敵の狙いはロンサール公と他の貴族との間に疑心暗鬼を引き起こすこと。

伏兵が全くいないので、奇襲はブラフだろうと彼は考えた。


 問題は前者にある。

参加している貴族軍を、スエビ川の戦いの時から消耗品のように扱っているため、不満は高まっているだろう。
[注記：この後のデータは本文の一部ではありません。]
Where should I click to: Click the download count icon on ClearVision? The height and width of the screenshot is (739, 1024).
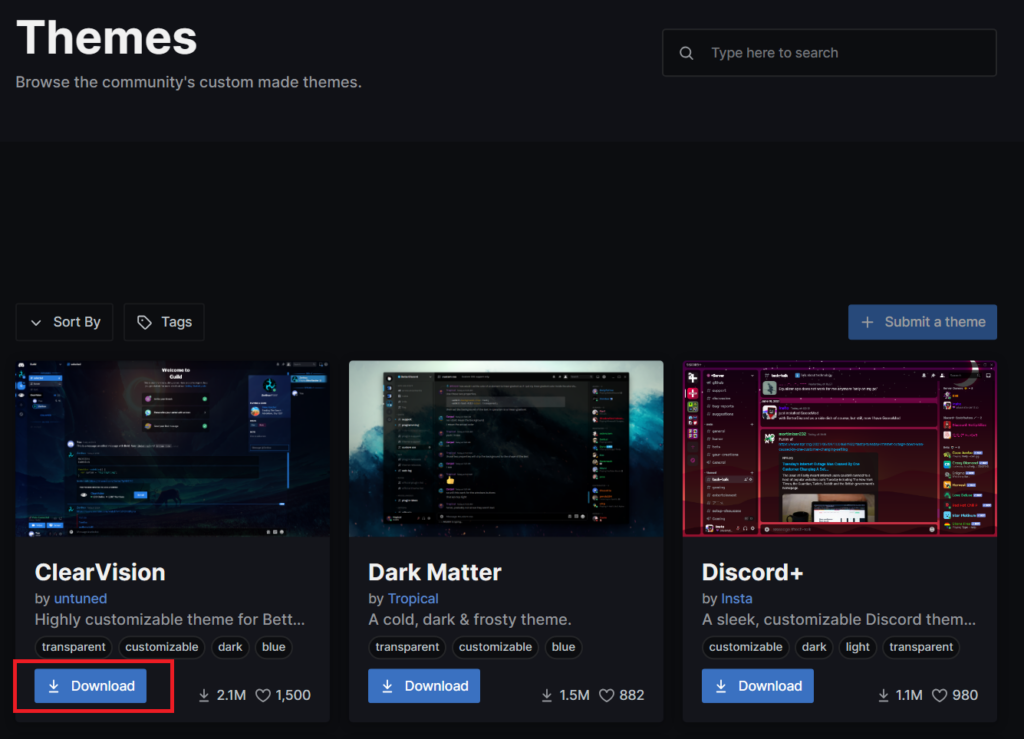click(x=204, y=695)
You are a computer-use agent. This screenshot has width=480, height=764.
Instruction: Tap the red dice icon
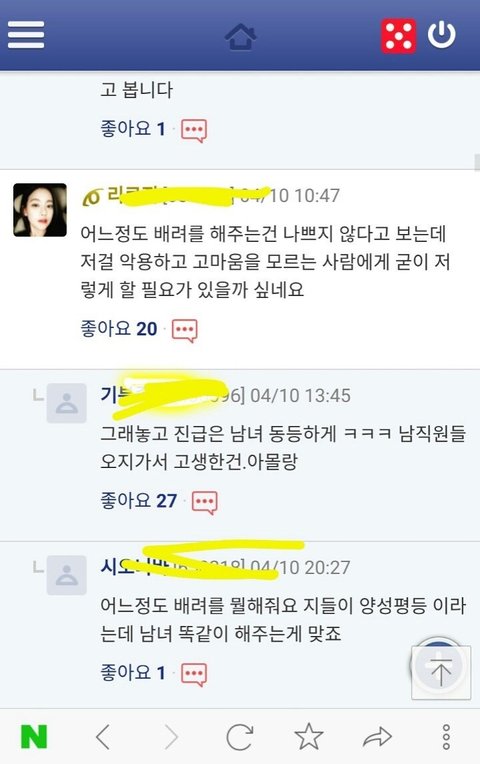398,36
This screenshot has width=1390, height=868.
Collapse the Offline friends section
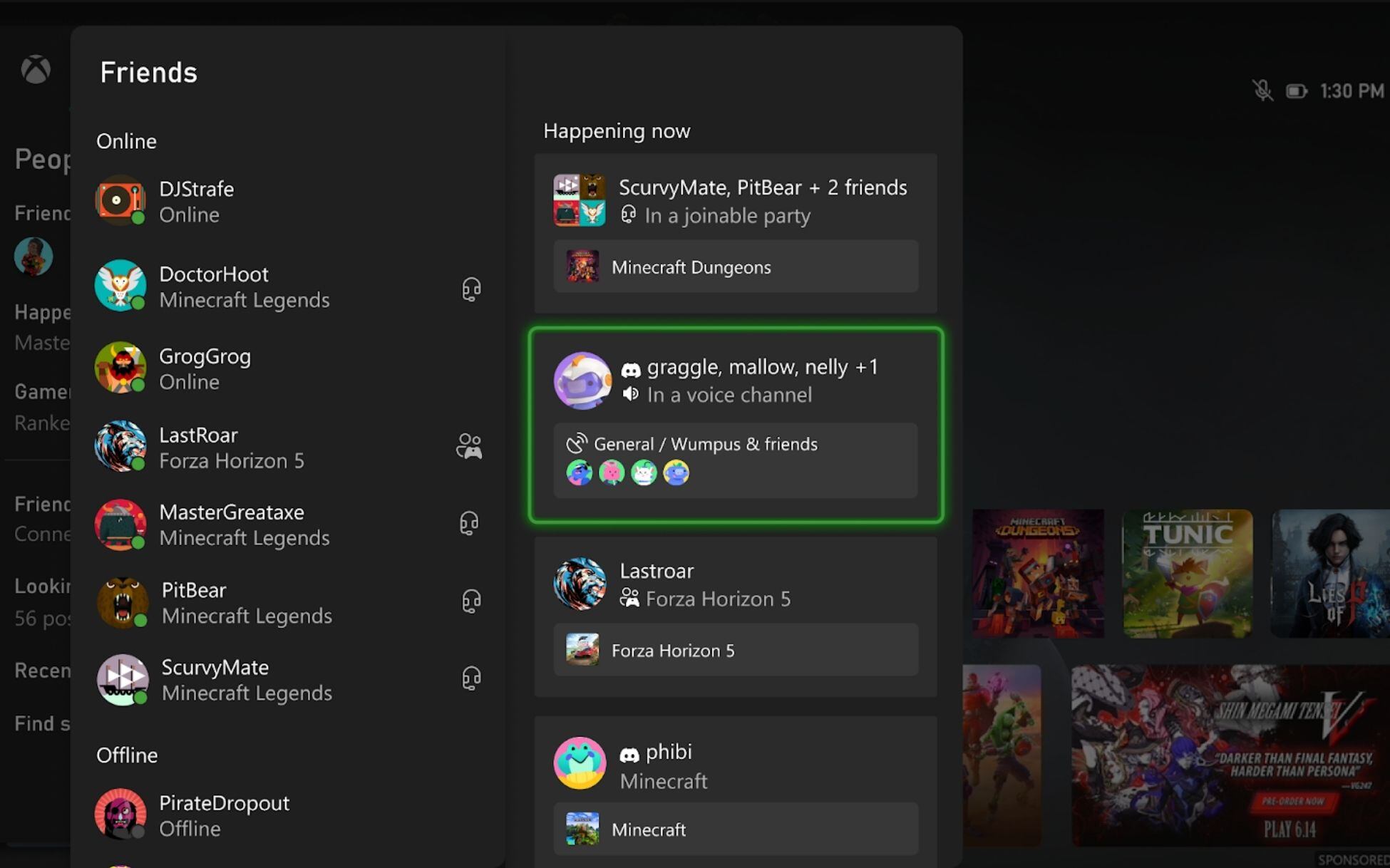[127, 755]
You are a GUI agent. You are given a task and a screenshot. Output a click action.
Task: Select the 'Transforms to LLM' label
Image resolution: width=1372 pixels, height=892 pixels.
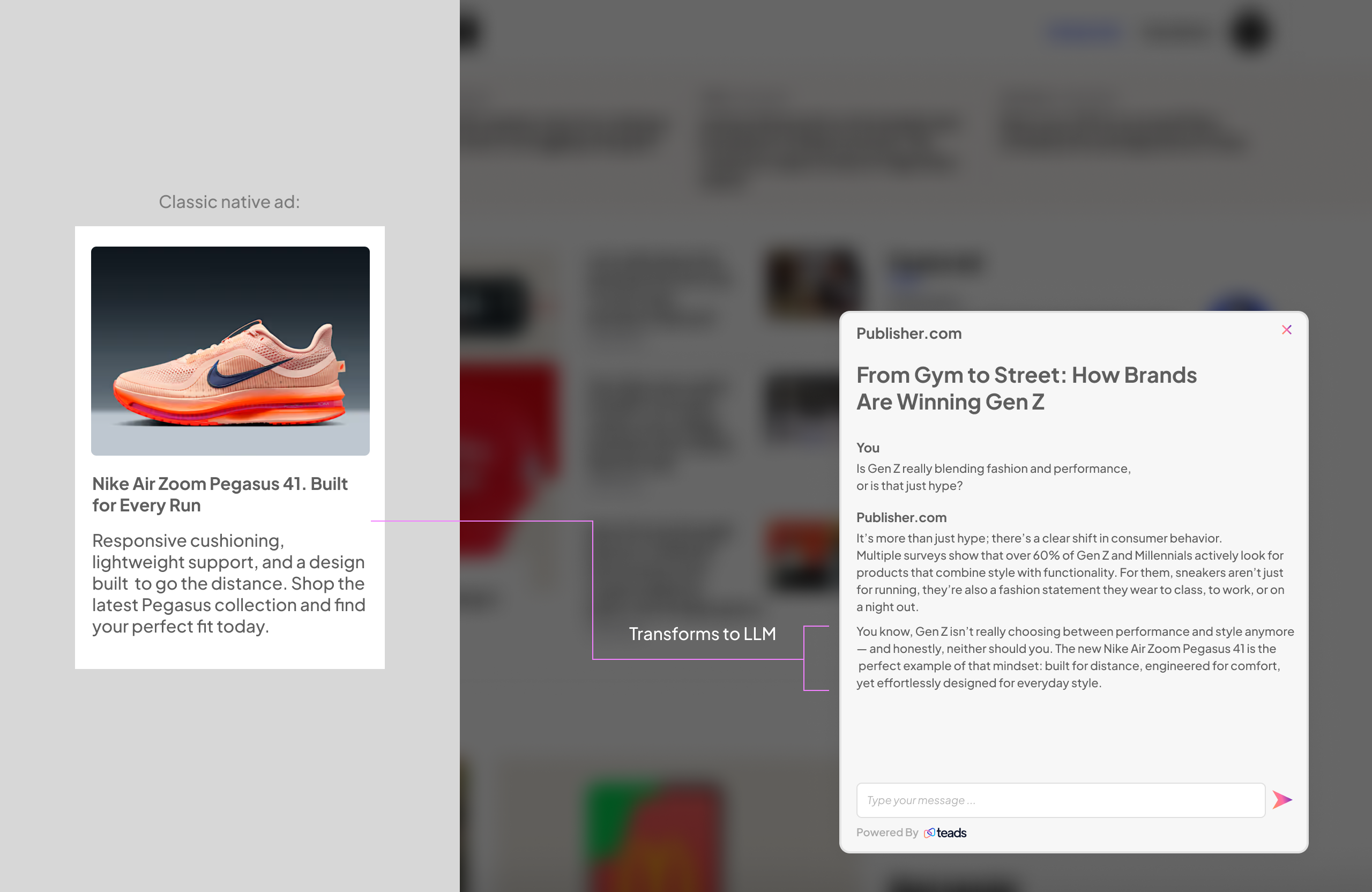coord(702,633)
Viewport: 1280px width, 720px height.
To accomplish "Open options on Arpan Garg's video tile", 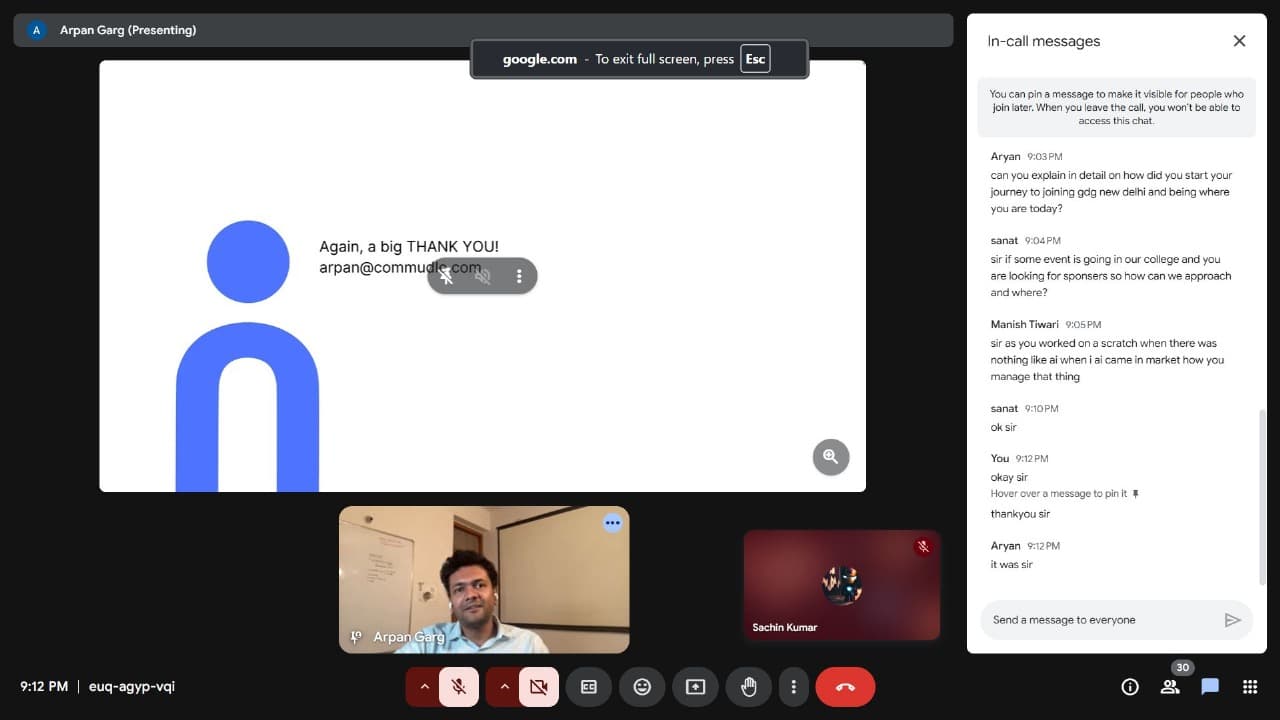I will point(612,523).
敵の離間策とロンサール公を納得させても、他の貴族は手紙の扇動に乗るかもしれない。


「敵の離間策でしょう。手紙はいろんな貴族のところに届いているでしょうから、内容を真に受けて、疲弊した貴族が寝返るかもしれません」

「そうか……ではどうしたものか」

「消耗の大きい貴族を物資集積地の防衛に回しましょう。こちらがこんな手紙の内容を信じていない、信用しているという姿勢を示すのです」

「そうだな。城外に敵兵はいないのだから、奇襲は脅しで疑心暗鬼にさせることが狙いだろう。戦闘はないと言って安心させてやってくれ」


 消耗しきった貴族には効果的な言葉だろう。

ブランシェ伯も納得して連絡の任務を引き受けた。


 一方カークス城では、マクシミリアン率いる三百人の決死隊が、地中へ入ろうとしていた。